Ein Montag voller Überraschungen

aus Eichenästen erbaut von Klaus Waldbüsser
Früh machte sich die Gruppe auf. Vom Einstieg am HW8 führte der Weg in Richtung Reisberg. Auf halber Strecke kam Klaus Waldbüßer der Gruppe entgegen, und übernahm jetzt. Der erste Anstieg ging auf den Spitzenberg, quer durch den Wald, zu zwei Monumenten. Hier oben erzählte Klaus Waldbüßer von seiner Passion.
Groß stand das Eichenknäuel im Morgenlicht, und wurde von allen bestaunt und bewundert. Die Leiter zum Aufbau dieses aus Eichenästen gebauten Monuments lag noch da.
Ein paar Meter weiter gab es auch noch ein kleines Steinei zu entdecken. Über den Bergrücken wanderten jetzt alle zum Sandberg. Hier stand dann Nummer 3 der Monumente, ein Steinei.
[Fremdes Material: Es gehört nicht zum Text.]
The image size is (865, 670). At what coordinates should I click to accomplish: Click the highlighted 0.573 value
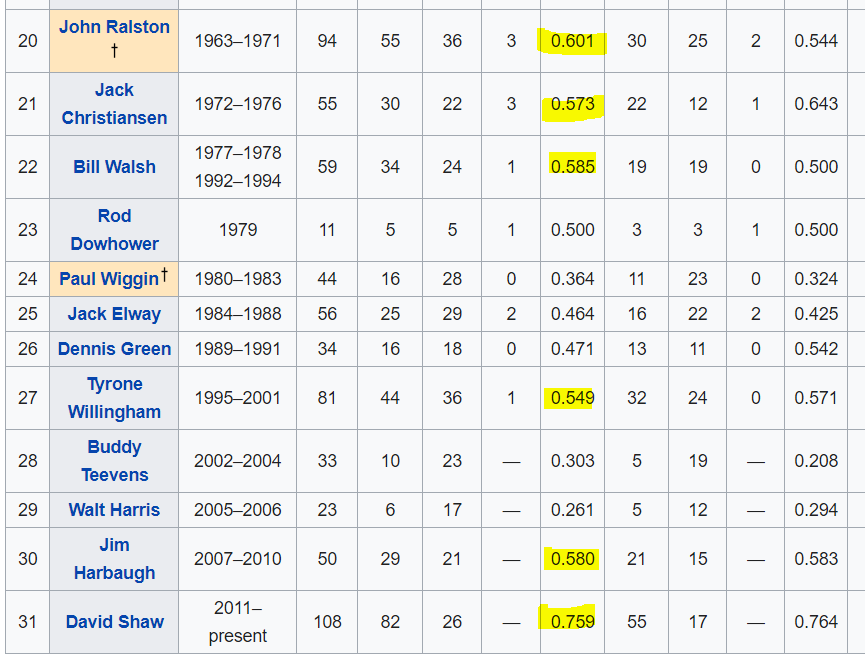click(x=573, y=104)
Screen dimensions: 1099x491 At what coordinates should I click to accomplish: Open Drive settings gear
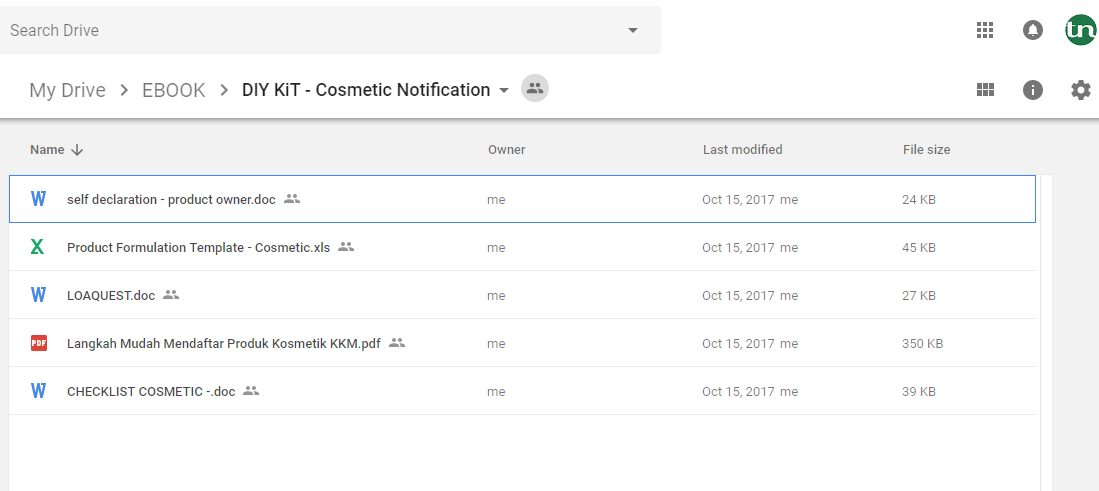1081,90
Versteckt, in einer Klinge, stand ein wunderschöner Markierungs-stein von 1551. Ob das ein Gemarkungsgrenzstein oder ein Jagdbegrenzungsstein war, konnte noch nicht geklärt werden.
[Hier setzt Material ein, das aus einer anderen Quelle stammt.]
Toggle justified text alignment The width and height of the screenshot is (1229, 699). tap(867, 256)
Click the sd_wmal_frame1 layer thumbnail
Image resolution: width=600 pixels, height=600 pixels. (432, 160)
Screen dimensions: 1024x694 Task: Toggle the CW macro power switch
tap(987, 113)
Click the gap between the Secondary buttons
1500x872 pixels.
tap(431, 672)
Eine weitere Überraschung wartete am Ende der Reisbergbrücke auf die Wanderer.
Versteckt hinterm Wildzaun stand ein besonderes Exemplar von Grenzstein aus dem Jahre 1791 mit einem reliefartigen Adler der Reichsstadt Heilbronn.
Mit Blick auf das Sulmtal und die Berge des Schwäbischen Waldes hatten sich alle vor dem Rückweg ein Vesper verdient.
In der Hütte am Gewann Steinacker wurde Rast eingelegt, ehe es teilweise Off-Road zum Startpunkt zurückging.